Silvia Ronchey intervista Patriarca Bartolomeo I

PRINCIPI DI LIBERTA’ ORTODOSSA




E’ trascorsa da poco la Grande Settimana, la Megali Vdomada, tra antichi rituali e simboli ancestrali. Nel tropario bizantino della Grande Pasqua, cantato tre volte nel quinto tono, “Cristo con la morte ha vinto la morte”. Ma la vocazione mistica, la pervicace conservazione della ritualità antica, non devono farci credere che quella ortodossa sia una chiesa di retroguardia. La tradizionale astensione dall'esercizio del potere temporale, la discrezione delle sue iniziative politiche in confronto alla plateale visibilità di quelle cattoliche non devono farci sottovalutare la modernità teologica della sua riflessione sul mondo.

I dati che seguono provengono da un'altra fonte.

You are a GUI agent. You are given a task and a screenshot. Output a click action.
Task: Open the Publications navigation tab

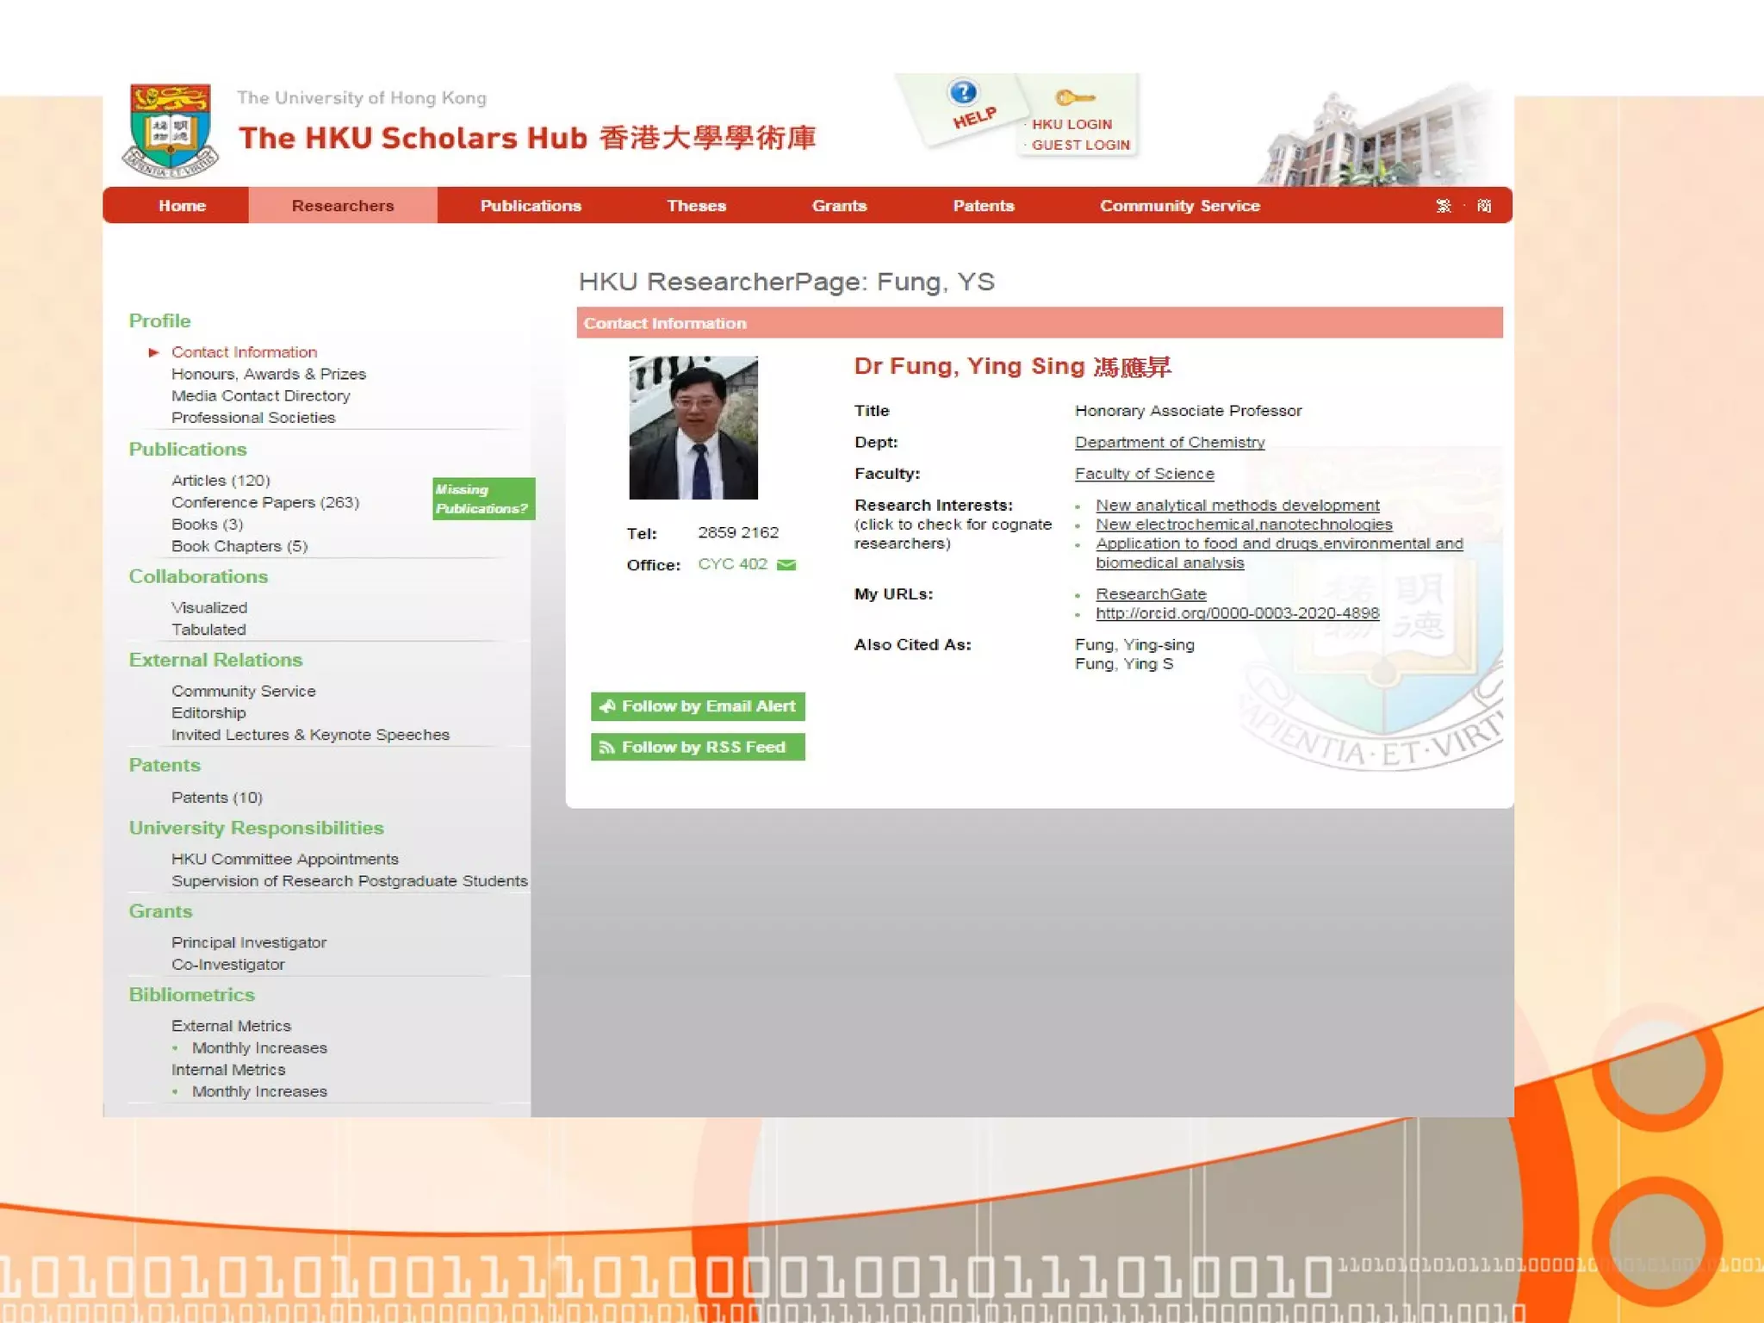[x=531, y=206]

Questo è palese soprattutto nell’apostolato di Sua Santità Bartolomeo I, da ventidue anni patriarca ecumenico di Costantinopoli e capo spirituale degli ortodossi. In occasione della sua visita in Italia per commemorare l’anniversario dell’Editto di Tolleranza del 313 ci ha concesso un’intervista imperniata sull’idea di libertà, in omaggio, premette, a quella libertà religiosa “manifestata come concetto da Costantino il Grande per la prima volta nella storia umana”.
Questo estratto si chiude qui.